On Turning a Hobby Into a Career
I stumbled into design as a teenager. My grandmother had a computer with an internet connection—a big deal in 1996—and I eventually scored a pirated copy of Photoshop. I was obsessed. I started experimenting with graphic design and hacking away on shitty websites purely for my own gratification, and maintained it as a hobby throughout high school.
I look back on those years fondly. The web was so new and yours for the taking. The motivation to teach myself a new skill—because no one else around me could—hunt for answers, and make something was really an irreplaceable education, and that curiosity is still in me today.

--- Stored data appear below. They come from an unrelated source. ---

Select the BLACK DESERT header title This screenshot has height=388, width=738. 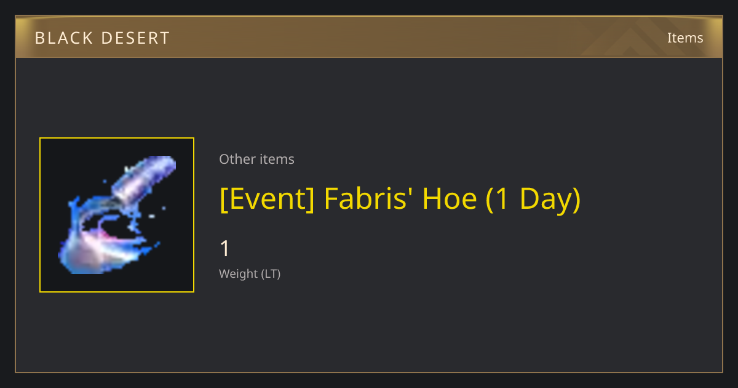click(102, 38)
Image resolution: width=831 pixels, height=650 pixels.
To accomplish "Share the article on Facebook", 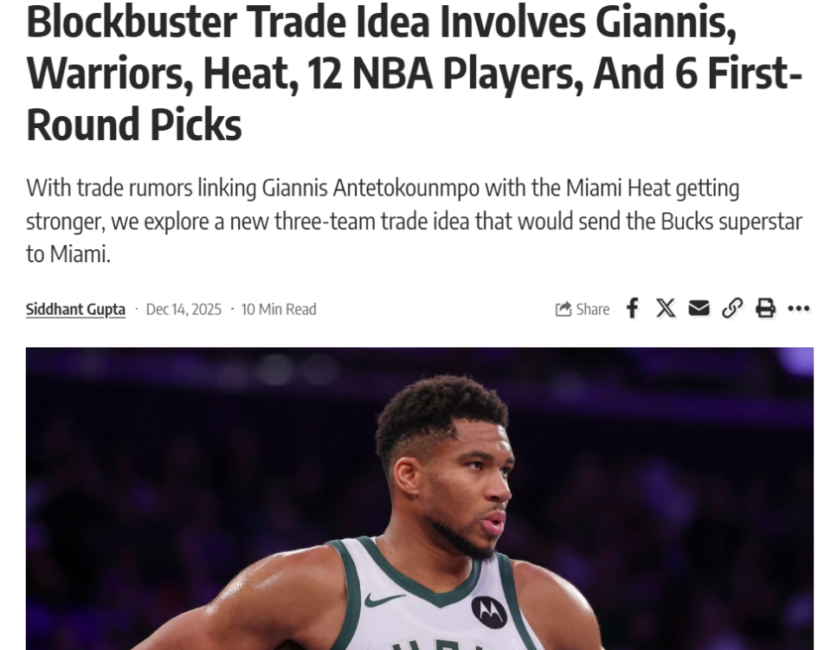I will coord(632,308).
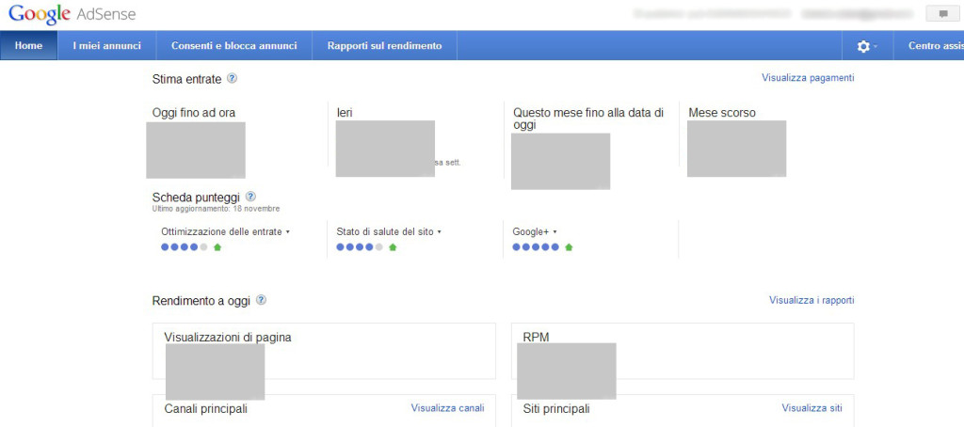Switch to the Home tab
964x427 pixels.
click(x=28, y=46)
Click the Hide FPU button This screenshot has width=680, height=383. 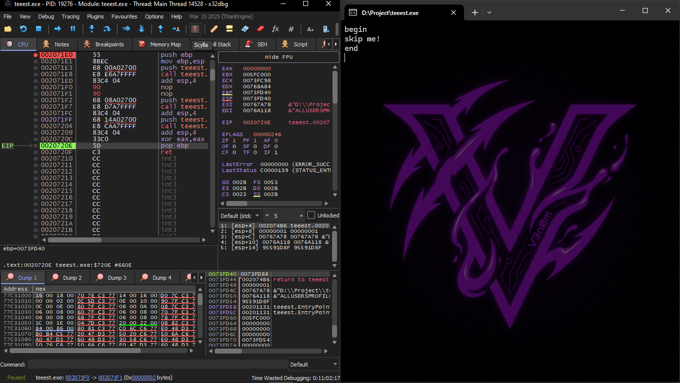pyautogui.click(x=278, y=57)
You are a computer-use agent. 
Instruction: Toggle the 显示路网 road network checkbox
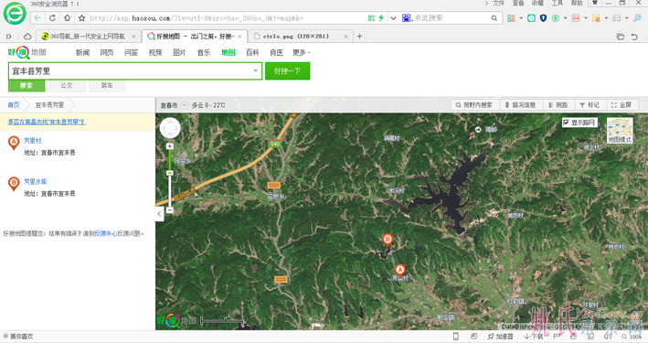(x=566, y=123)
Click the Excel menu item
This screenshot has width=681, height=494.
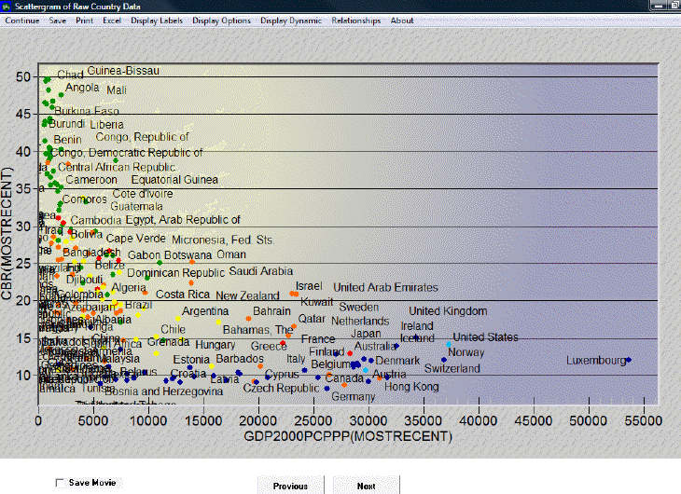tap(112, 21)
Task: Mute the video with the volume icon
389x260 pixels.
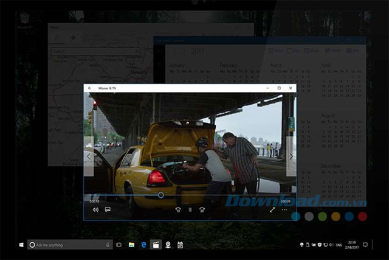Action: [x=95, y=210]
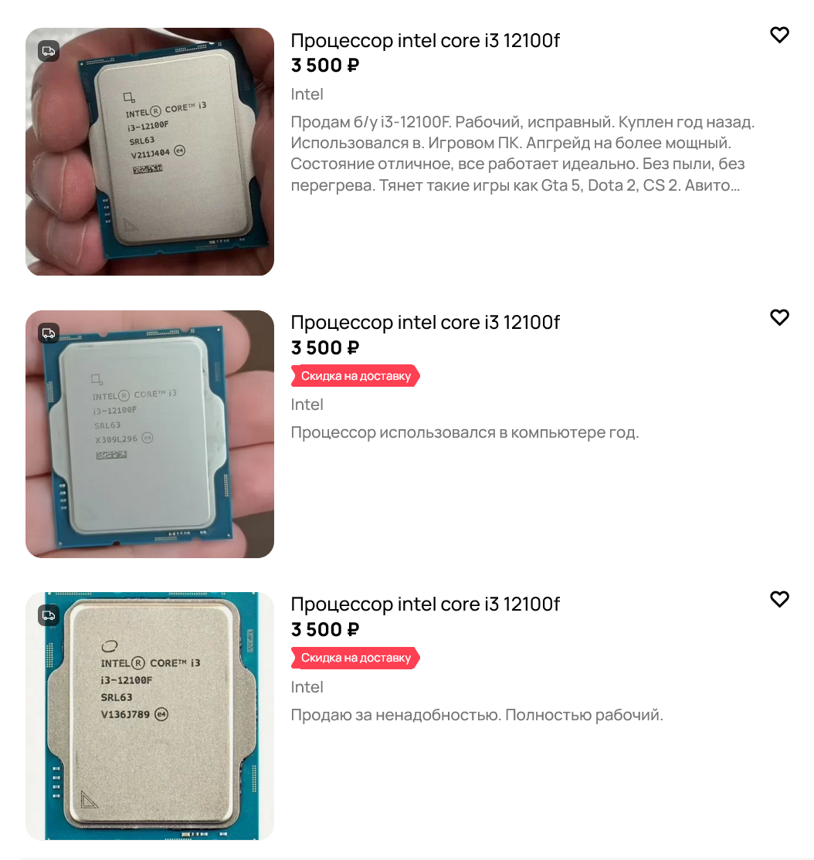The image size is (814, 860).
Task: Open second 'Процессор intel core i3 12100f' title
Action: [x=425, y=323]
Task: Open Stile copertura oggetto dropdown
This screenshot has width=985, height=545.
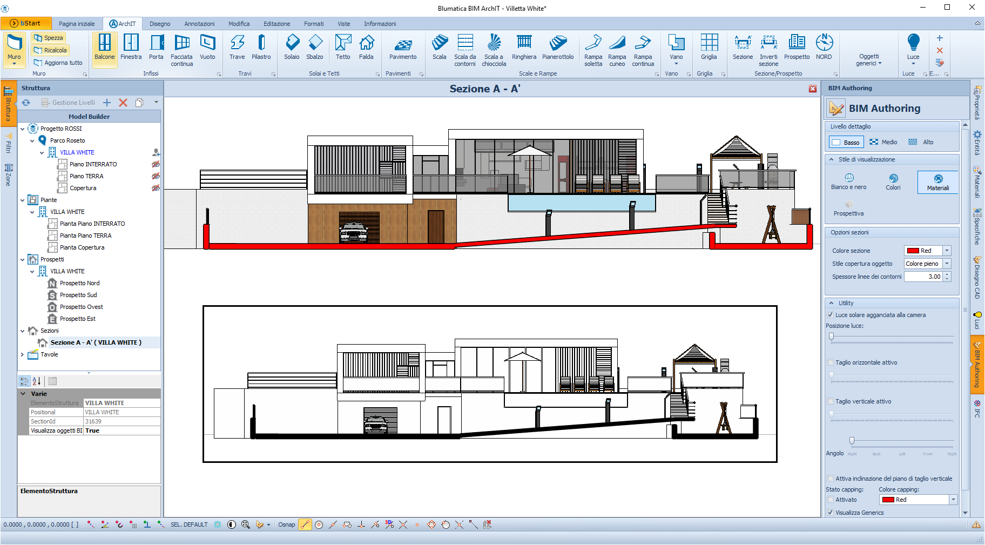Action: pyautogui.click(x=947, y=264)
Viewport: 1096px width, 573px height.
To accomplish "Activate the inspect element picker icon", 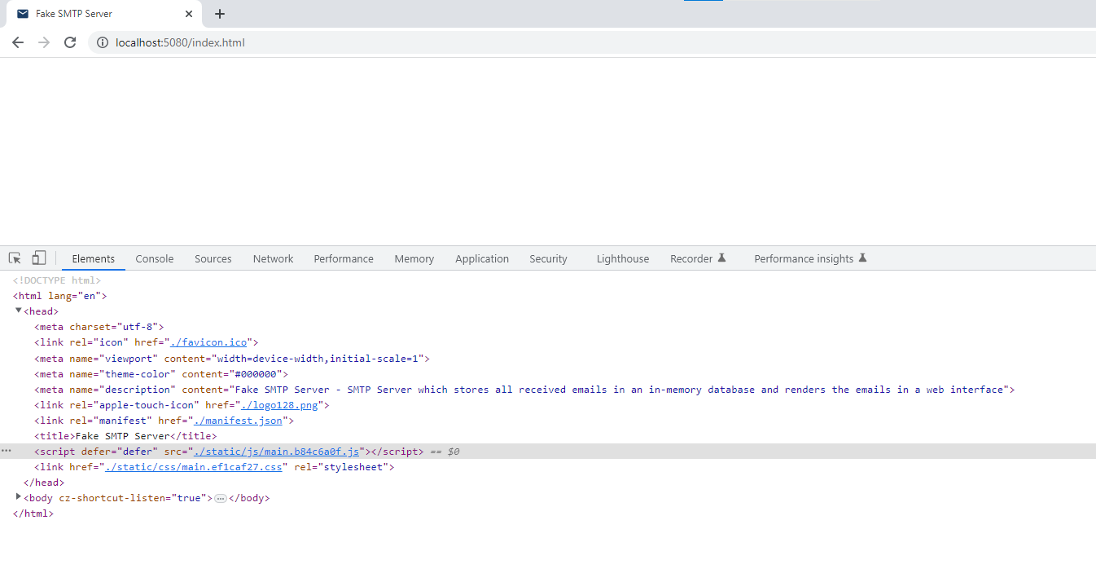I will [x=14, y=258].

It never hit me that I could take that passion and turn it into a career, and my way to being a professional designer is non-traditional. I didn’t go to art school or even take design courses in college. I was working full time at Hot Topic to support myself, so I wanted to get through school quickly. I wound up with a degree in English.
After college, my boyfriend, now my husband, and I loaded all of our possessions into my VW hatchback and headed from Iowa to LA. Neither of us knew what we wanted, but we were dumb enough to believe we could figure it out. I had applied for a copywriting job at Hot Topic’s corporate office, and on the day we were driving into LA, I got a call from HR that the copywriting position had been filled, but would I be interested in interviewing for a customer service position for the website? Of course I would, and I leveraged that opportunity to work my way onto the marketing team as a print/web designer.

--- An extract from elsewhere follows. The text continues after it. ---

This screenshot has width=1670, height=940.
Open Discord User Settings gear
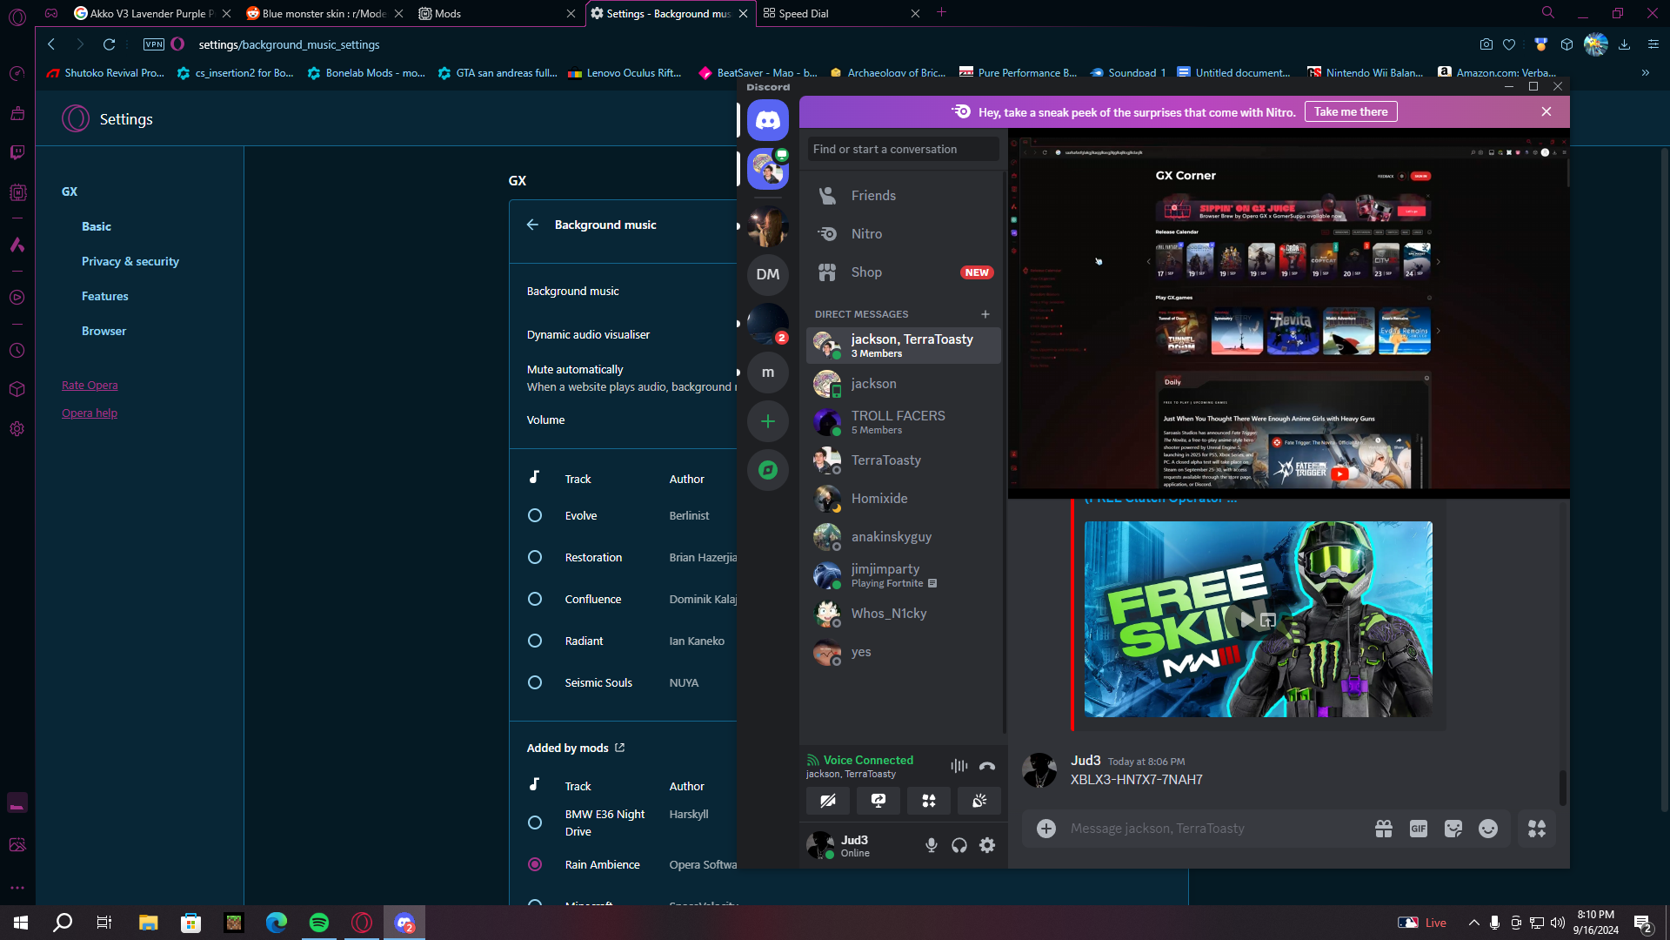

After a few in-house marketing jobs, I realized I needed to transition into a more digital-focused design role, and made the transition to agency work.
On Finding Her Way to Modern Tribe–And Staying
I was working for a small creative shop in Chicago that was imploding when my good friend Josh, another designer here, suggested doing work for Modern Tribe. I was very hesitant to commit to anything long term because agency life thus far had turned me off, so I ventured into freelancing and started here as a contractor. Eventually, my husband and I decided to start a family, and the people and stability of Modern Tribe drew me in.

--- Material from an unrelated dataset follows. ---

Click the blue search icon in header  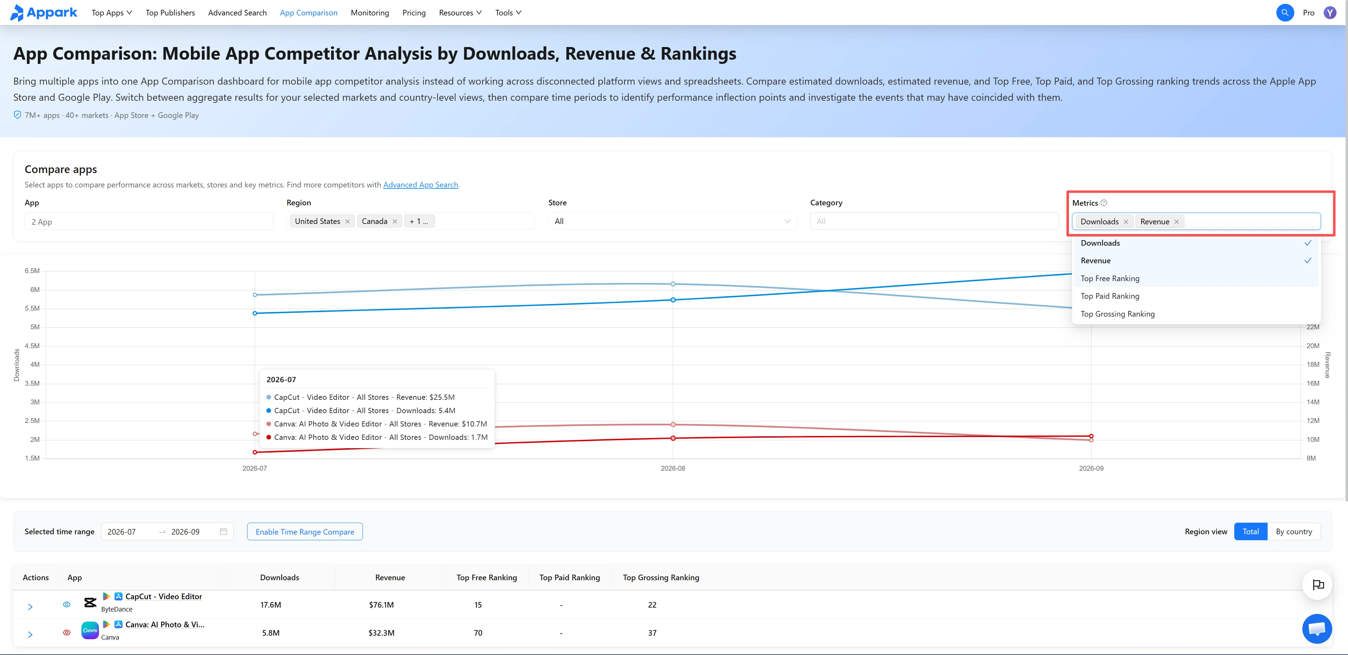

I’ve worked at Modern Tribe for three years, and I’ve never experienced a healthier work environment. “Work-life balance” is a buzzword many employers promise but few deliver. Modern Tribe is a rare exception.
On Her Role and How She Works
I’m a designer focused on brands, products, and websites. Designers are involved in projects from start to finish, defining goals, brainstorming ideas, ideating and testing concepts, and working with engineers and content creators to take it to the finish line. Design acts as a bridge between project goals and a functional, tangible thing. To do that well, I often find myself flexing skills beyond design, like copywriting or helping a client suss out business requirements.
My days are always different, and I’m constantly shifting my process and tools. When I find something I like, I’m such a pusher. You should’ve seen me when I was switching from Sketch to Figma like I’d found a new religion.
The last few years have brought a wave of new design tools, and I’m a big fan of any that offer real-time collaboration. Currently, I use Miro for brainstorming and ideating, Figma for high-fidelity designs and hand-off, and Google docs for documentation and project management.
On One of Her Favorite Projects
We just wrapped a website redesign for Harvard University, which has been a career highlight for me. To work with an institution as significant as Harvard doesn’t come often. But even more rewarding than that was the collaboration between us and the Harvard team. It led to very intentional and aligned work that everyone feels good about.
I love how diverse design is, both in theme and methodology. Even if you find yourself working on projects within the same industry, every project and client and point in time presents a unique opportunity to challenge yourself and be innovative. And because our tools and processes can also be built upon, our method for finding solutions is constantly changing as well.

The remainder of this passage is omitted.